Wayne Simmonds. (Photo: Getty Images)
Wayne Simmonds. (Photo: Getty Images)

It’s always a good thing to be active at the trade deadline, especially if you’re in the buyer’s market.

The Boston Bruins were just that, acquiring two offensive pieces prior to Monday’s 3 p.m. deadline. The first trade was made last Wednesday, as the B’s added 26-year-old forward Charlie Coyle from the Minnesota Wild in exchange for Ryan Donato and a 2019 conditional fifth-round draft pick. The second trade was made just before the deadline on Monday, as the Bruins acquired 28-year-old forward Marcus Johansson from the New Jersey Devils in exchange for a 2019 second-round pick and a 2020 fourth-rounder.

That’s some good, experienced offensive depth — which was needed, especially while David Pastrnak continues to recover from thumb surgery.

But if you had told me earlier in the season that the Bruins would’ve traded Donato and three draft picks — which included a second-rounder — then I absolutely would’ve told you they’d receive something better than Coyle and Johansson.

 

I realize that sounds like a knock on Coyle and Johansson. But it’s actually meant to praise Wayne Simmonds, who was traded from the Philadelphia Flyers to the Nashville Predators on Monday in exchange for 24-year old forward Ryan Hartman and a 2020 conditional fourth-round pick, which becomes a third-round pick if the Predators win a round in the playoffs this year.

Simmonds seems like the type of player you either love or hate, though the hockey fans who love him — like myself — can’t understand how anyone could possibly not feel the same way.

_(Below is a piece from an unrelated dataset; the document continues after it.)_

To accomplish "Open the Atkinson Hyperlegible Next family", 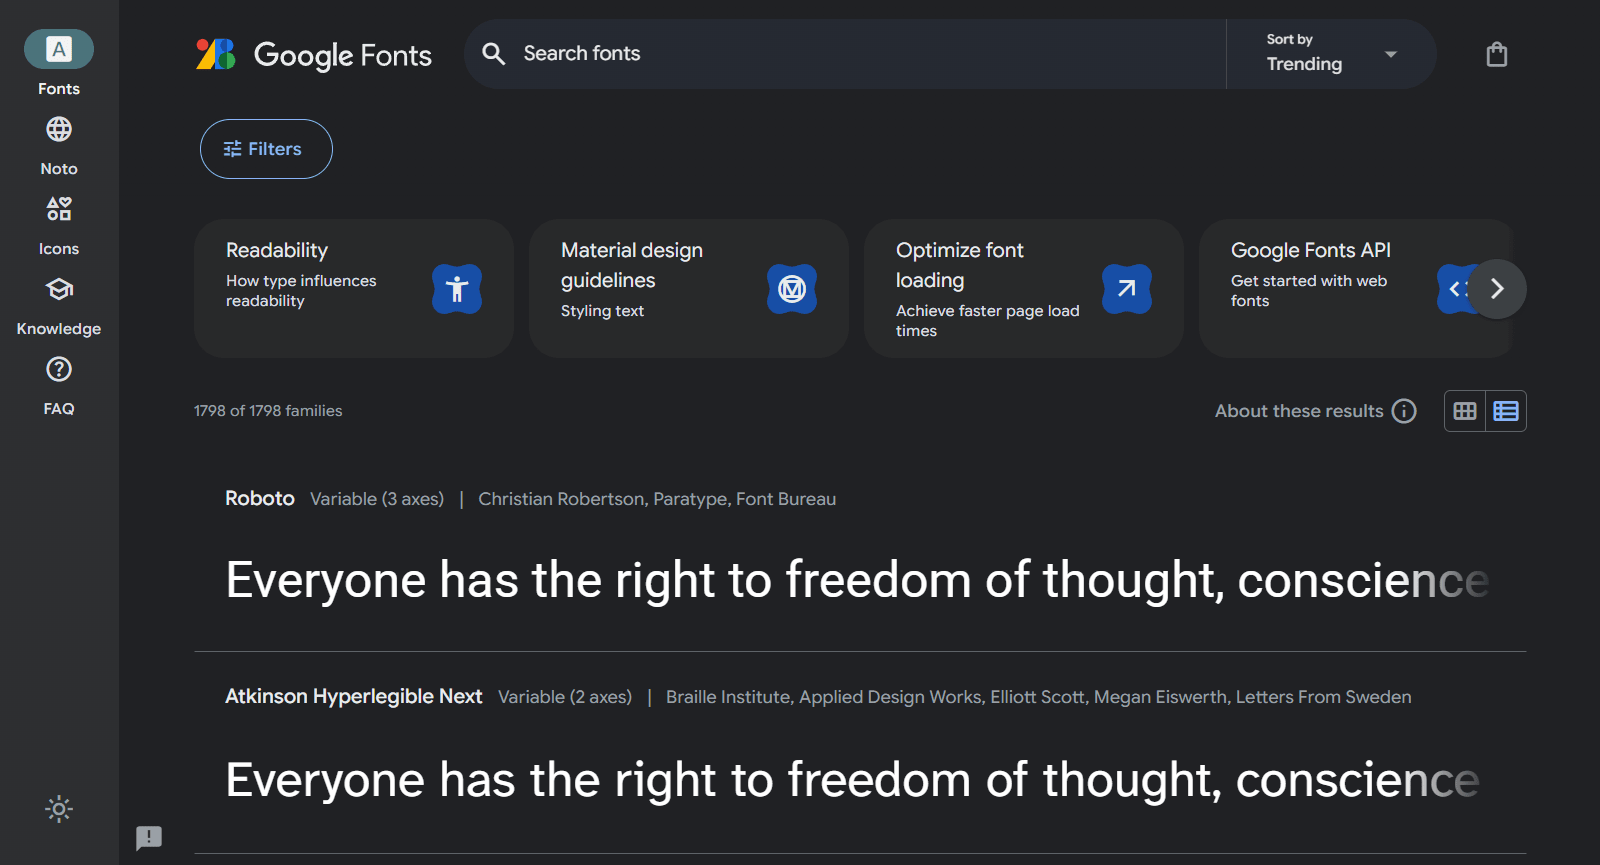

Especially here in Boston this past Monday.

Simmonds is 30 years old. He’ll be a free agent after this season. So, he might very well be just a rental for Nashville.

That shouldn’t be an excuse for the Bruins. After all, Johansson is also a free agent this summer. And the B’s gave up a better draft pick to get Johansson than what Nashville had to give up to get Simmonds.

Don’t tell me a first-rounder wouldn’t have landed Simmonds in Boston. Or how about if they had not traded Donato for Coyle? Donato and the 2019 second-rounder that went to New Jersey would’ve probably been enough to get Philadelphia to agree to trade Simmonds to the Bruins.

Don Sweeney obviously thought a combination of Coyle and Johansson would be better than just adding Simmonds. And even though the B’s are off to a great post-trade-deadline start after beating the San Jose Sharks and Tampa Bay Lightning, I would’ve preferred Simmonds over Johansson and Coyle.

Simmonds’ numbers are down this year, but his story, I believe, is the classic case of needing a change of scenery. He’s spent the last seven-and-a-half years in Philadelphia. During that time with the Flyers, he never advanced to the Stanley Cup Playoffs two years in a row. And in his last three playoff appearances, the Flyers were bounced in the first round.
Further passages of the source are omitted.